(121) Treatments for the Demoralization Syndrome: A Systematic Review
Abstract: Treatments for the Demoralization Syndrome: A Systematic Review
Background
Demoralization is a syndrome of poor coping, hopelessness, and loss of meaning-in-life (Robinson 2015), which is rather prevalent among end of life and palliative care (EOLPC) patients (≥25%) (Gan 2021). We currently lack systematic data on treatment responses of demoralization.
Methods
We conducted a systematic review following PRISMA guidelines, with publications found through a PubMed search ‘(demoralization AND (prevalence OR rate)) OR (demoralization AND treatment)’, plus hand-picked references; inclusion criteria included publication years 2013—present, patients with serious medical illness, data on clinical response to an intervention. We are performing a qualitative synthesis of outcomes.
Results
We found 15 publications reporting on 14 unique studies (n=1191, ages 22-90). Interventions included Meaning and Purpose Therapy, Dignity Therapy, Managing Cancer and Living Meaningfully (CALM), among others. Preliminary outcomes include that most studies evaluated existential psychotherapies in small (n< 100) trials, with some providing preliminary evidence of efficacy. Notably, among distressed oncology patients, medium-to-large between group treatment effects were detected both in a well-powered trial of a psychosocial intervention, CALM (n=305, d=0.5; Rodin 2018) and in an early-phase trial of psilocybin-assisted psychotherapy (n=29, d=1.0; Ross 2016). Analyses are on-going.
Discussion
There is a growing interest in studying interventions for the demoralization syndrome among EOLPC patients. Preliminary findings suggest that existential psychotherapies, and perhaps psychedelic-assisted psychotherapies, may relieve patient suffering in clinically significant ways. Limitations of this review include its small size (k=14), and the early phase of many of the included studies—most are small trials (n< 100) and lacking rigorous control groups (ie., they use waitlist or usual care controls). Also, trials were excluded that assessed treatment responses of meaning-related constructs, but did not explicitly assess change in demoralization (e.g., Breitbart 2018).
Conclusion
Early data suggest meaning-centered psychotherapies may significantly improve demoralization in EOLPC patients.
References
Breitbart, W., et al. Individual meaning‐centered psychotherapy for the treatment of psychological and existential distress: a randomized controlled trial in patients with advanced cancer. Cancer 124, 3231-3239 (2018).

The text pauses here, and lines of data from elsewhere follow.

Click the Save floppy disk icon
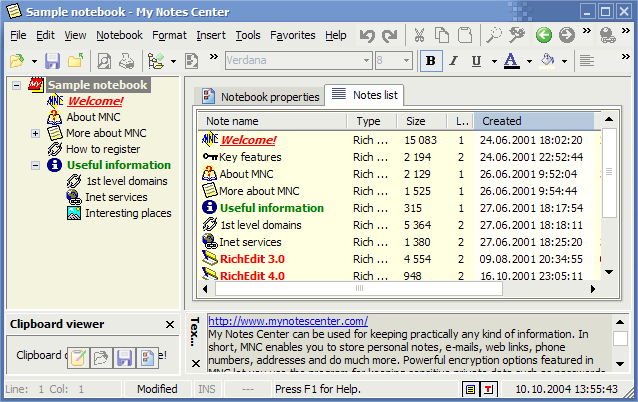638x402 pixels. point(51,61)
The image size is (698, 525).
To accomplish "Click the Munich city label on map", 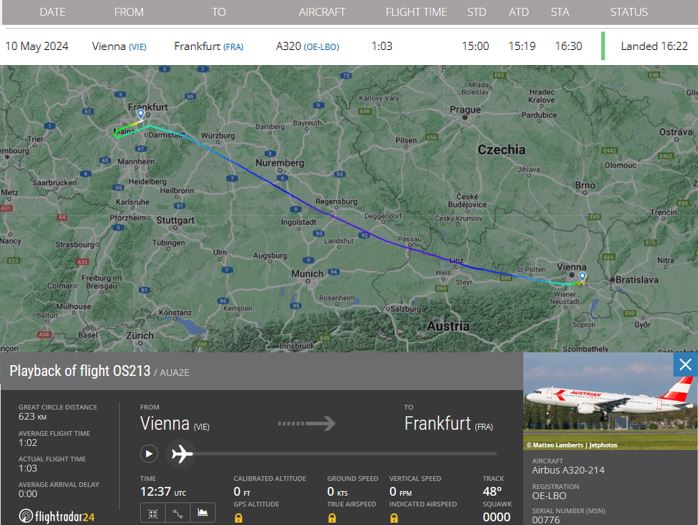I will [307, 273].
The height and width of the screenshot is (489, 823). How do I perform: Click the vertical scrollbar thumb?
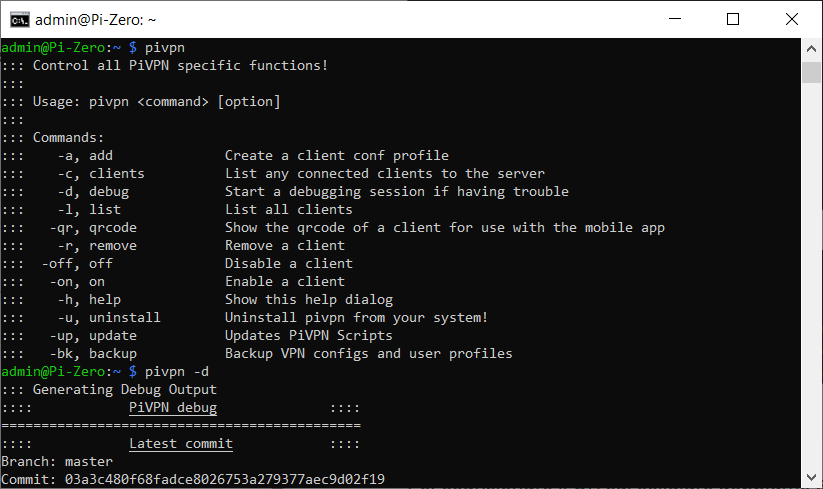click(x=812, y=71)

Gan, L.L., Gong, S., & Kissane, D. W. Mental state of demoralisation across diverse clinical settings: A systematic review, meta-analysis and proposal for its use as a 'specifier' in mental illness. The Australian and New Zealand journal of psychiatry (2021).

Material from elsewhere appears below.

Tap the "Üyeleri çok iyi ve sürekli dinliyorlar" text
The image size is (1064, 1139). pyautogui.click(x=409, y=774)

Robinson 2015 A Systematic Review of the Demoralization Syndrome in Individuals With Progressive Disease and Cancer: A Decade of Research
Rodin, G., et al. Managing Cancer and Living Meaningfully (CALM): A randomized controlled trial of a psychological intervention for patients with advanced cancer. Journal of Clinical Oncology 36, 2422 (2018).
Ross, S., et al. Rapid and sustained symptom reduction following psilocybin treatment for anxiety and depression in patients with life-threatening cancer: a randomized controlled trial. Journal of Psychopharmacology 30, 1165-1180 (2016).